Your task is to copy every line of this material exactly.

Data shown:
»»
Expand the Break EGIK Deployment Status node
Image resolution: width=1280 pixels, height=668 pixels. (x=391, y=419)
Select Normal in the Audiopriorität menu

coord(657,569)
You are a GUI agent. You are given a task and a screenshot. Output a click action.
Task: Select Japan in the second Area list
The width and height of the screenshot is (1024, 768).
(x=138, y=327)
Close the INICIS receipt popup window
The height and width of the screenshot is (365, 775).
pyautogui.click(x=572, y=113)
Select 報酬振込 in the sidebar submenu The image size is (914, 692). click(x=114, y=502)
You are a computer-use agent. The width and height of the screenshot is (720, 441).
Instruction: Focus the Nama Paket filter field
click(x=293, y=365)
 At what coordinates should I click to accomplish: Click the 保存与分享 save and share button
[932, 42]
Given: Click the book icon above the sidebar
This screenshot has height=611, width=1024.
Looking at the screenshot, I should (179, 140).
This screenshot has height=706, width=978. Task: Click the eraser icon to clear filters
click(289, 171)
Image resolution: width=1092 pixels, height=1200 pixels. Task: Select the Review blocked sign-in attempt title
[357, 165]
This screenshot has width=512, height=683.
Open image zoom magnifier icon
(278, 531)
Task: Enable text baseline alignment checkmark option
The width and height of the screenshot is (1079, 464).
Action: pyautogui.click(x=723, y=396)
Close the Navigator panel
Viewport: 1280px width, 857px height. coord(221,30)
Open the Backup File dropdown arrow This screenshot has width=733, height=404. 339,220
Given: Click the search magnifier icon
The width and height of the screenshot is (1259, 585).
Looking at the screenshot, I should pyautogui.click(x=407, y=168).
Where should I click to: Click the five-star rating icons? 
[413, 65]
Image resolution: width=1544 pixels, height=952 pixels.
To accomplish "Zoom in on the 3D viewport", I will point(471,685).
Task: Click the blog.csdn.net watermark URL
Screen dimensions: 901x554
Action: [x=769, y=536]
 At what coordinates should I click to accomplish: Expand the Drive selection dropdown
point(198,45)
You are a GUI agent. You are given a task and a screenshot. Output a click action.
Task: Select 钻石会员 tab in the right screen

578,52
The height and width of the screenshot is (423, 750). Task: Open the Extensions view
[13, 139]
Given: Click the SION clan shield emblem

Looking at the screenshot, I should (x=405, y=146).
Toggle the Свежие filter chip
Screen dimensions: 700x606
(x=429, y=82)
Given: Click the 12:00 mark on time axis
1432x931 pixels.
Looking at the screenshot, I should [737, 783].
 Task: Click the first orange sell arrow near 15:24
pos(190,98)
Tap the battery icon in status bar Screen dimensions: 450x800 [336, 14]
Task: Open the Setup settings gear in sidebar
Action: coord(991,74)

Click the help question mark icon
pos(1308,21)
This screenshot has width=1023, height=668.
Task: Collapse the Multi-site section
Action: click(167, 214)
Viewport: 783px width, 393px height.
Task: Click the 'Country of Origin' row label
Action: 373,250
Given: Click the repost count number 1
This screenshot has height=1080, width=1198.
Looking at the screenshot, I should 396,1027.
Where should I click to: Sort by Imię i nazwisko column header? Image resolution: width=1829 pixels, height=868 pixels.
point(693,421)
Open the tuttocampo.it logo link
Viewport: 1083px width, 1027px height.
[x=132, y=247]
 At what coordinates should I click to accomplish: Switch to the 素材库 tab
««
Written response:
Expand the Break EGIK Deployment Status node
Image resolution: width=1280 pixels, height=668 pixels. (x=391, y=419)
Select Normal in the Audiopriorität menu

coord(657,569)
You are a GUI agent. You are given a task and a screenshot. Output a click action.
Task: Select Japan in the second Area list
The width and height of the screenshot is (1024, 768).
(x=138, y=327)
Close the INICIS receipt popup window
The height and width of the screenshot is (365, 775).
pyautogui.click(x=572, y=113)
Select 報酬振込 in the sidebar submenu The image size is (914, 692). click(x=114, y=502)
You are a computer-use agent. The width and height of the screenshot is (720, 441).
Instruction: Focus the Nama Paket filter field
click(x=293, y=365)
 At what coordinates should I click to accomplish: Click the 保存与分享 save and share button
[932, 42]
Given: Click the book icon above the sidebar
This screenshot has height=611, width=1024.
Looking at the screenshot, I should (179, 140).
This screenshot has height=706, width=978. Task: Click the eraser icon to clear filters
click(289, 171)
Image resolution: width=1092 pixels, height=1200 pixels. Task: Select the Review blocked sign-in attempt title
[357, 165]
This screenshot has width=512, height=683.
Open image zoom magnifier icon
(278, 531)
Task: Enable text baseline alignment checkmark option
The width and height of the screenshot is (1079, 464).
Action: pyautogui.click(x=723, y=396)
Close the Navigator panel
Viewport: 1280px width, 857px height. coord(221,30)
Open the Backup File dropdown arrow This screenshot has width=733, height=404. 339,220
Given: Click the search magnifier icon
The width and height of the screenshot is (1259, 585).
Looking at the screenshot, I should pyautogui.click(x=407, y=168).
Where should I click to: Click the five-star rating icons? 
[413, 65]
Image resolution: width=1544 pixels, height=952 pixels.
To accomplish "Zoom in on the 3D viewport", I will point(471,685).
Task: Click the blog.csdn.net watermark URL
Screen dimensions: 901x554
Action: [x=769, y=536]
 At what coordinates should I click to accomplish: Expand the Drive selection dropdown
point(198,45)
You are a GUI agent. You are given a task and a screenshot. Output a click action.
Task: Select 钻石会员 tab in the right screen

578,52
The height and width of the screenshot is (423, 750). Task: Open the Extensions view
[13, 139]
Given: Click the SION clan shield emblem

Looking at the screenshot, I should (x=405, y=146).
Toggle the Свежие filter chip
Screen dimensions: 700x606
(x=429, y=82)
Given: Click the 12:00 mark on time axis
1432x931 pixels.
Looking at the screenshot, I should [737, 783].
 Task: Click the first orange sell arrow near 15:24
pos(190,98)
Tap the battery icon in status bar Screen dimensions: 450x800 [336, 14]
Task: Open the Setup settings gear in sidebar
Action: coord(991,74)

Click the help question mark icon
pos(1308,21)
This screenshot has width=1023, height=668.
Task: Collapse the Multi-site section
Action: click(167, 214)
Viewport: 783px width, 393px height.
Task: Click the 'Country of Origin' row label
Action: 373,250
Given: Click the repost count number 1
This screenshot has height=1080, width=1198.
Looking at the screenshot, I should 396,1027.
Where should I click to: Sort by Imię i nazwisko column header? Image resolution: width=1829 pixels, height=868 pixels.
point(693,421)
Open the tuttocampo.it logo link
Viewport: 1083px width, 1027px height.
[x=132, y=247]
 At what coordinates should I click to accomplish: Switch to the 素材库 tab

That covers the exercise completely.